Concepts that seem obvious to those of us who cultivate technical savvy are utterly alien to the nontech majority--with good reason, since most products, services, and technologies aren't nearly as simple as techies and tech companies would like to believe. Just ask anybody with half a dozen remotes on the coffee table and a spouse who merely wants to watch a pay-cable show--even without the complication of getting it to play through a home audio system.

Take a flight anywhere, and you'll discover that few people know how to turn off their cell phones' annoying startup and shutdown tunes. Backing up files? I've known people who thought that copying their data to a second drive was a great strategy--until the first drive crashed and they learned that the second "drive" was actually just another partition on the same dead hunk of hardware.

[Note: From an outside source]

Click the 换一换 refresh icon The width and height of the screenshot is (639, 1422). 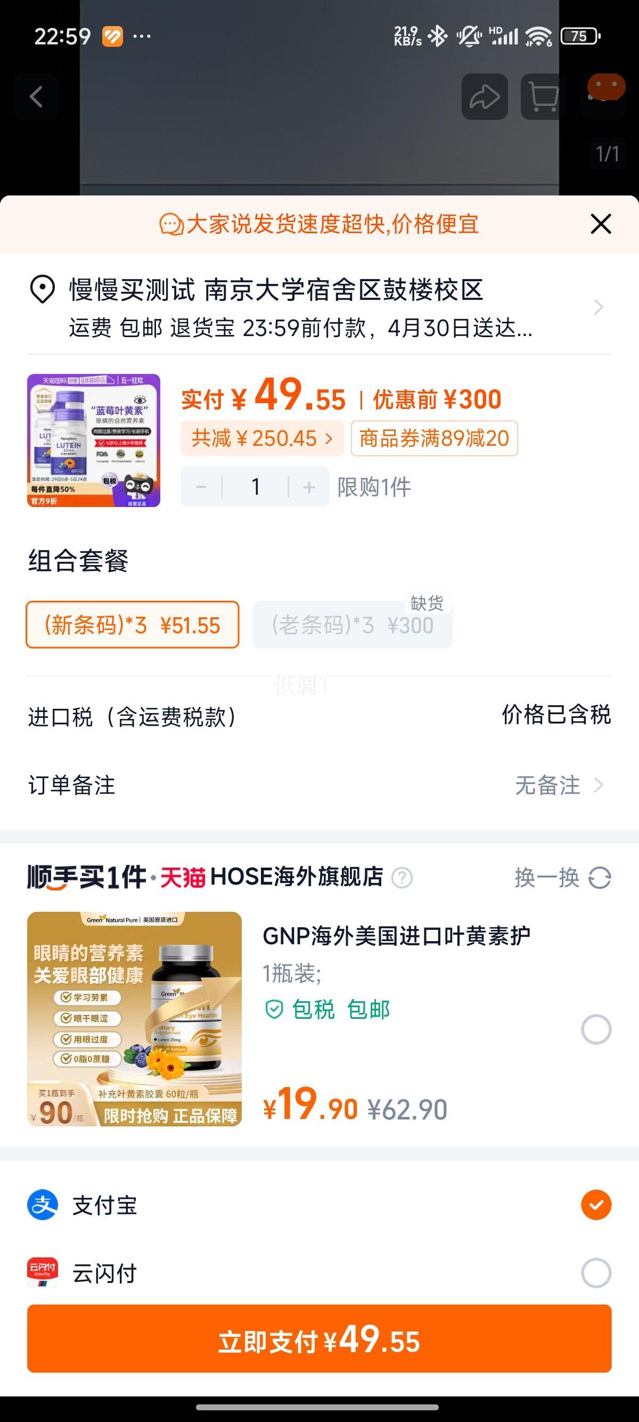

I'm still astounded at how many users of free e-mail services such as Yahoo Mail either don't know or don't care that ads of questionable taste are appended to their most serious messages. The subject line of a brief but urgent note from our local block-watch captain read "Watch out for an arsonist in our midst tonight!" Neither intended nor seen by the sender, the e-mail's tagline: "Sick sense of humor? Visit Yahoo TV's Comedy with an Edge to see what's on, when."

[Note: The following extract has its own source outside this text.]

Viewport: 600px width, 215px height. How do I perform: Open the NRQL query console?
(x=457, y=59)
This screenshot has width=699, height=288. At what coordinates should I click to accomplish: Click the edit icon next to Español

With the Web's increasing sophistication, things that used to be straightforward no longer are. Once upon a time, the mail you saved or the document you created resided on your hard drive. Now it may live on your provider's server unless you take special action to make it local. That's fine until you need the file 38,000 feet above Albuquerque, or the provider's system crashes or its business goes bust. Plenty of users fail to grasp basics like these--until it's too late.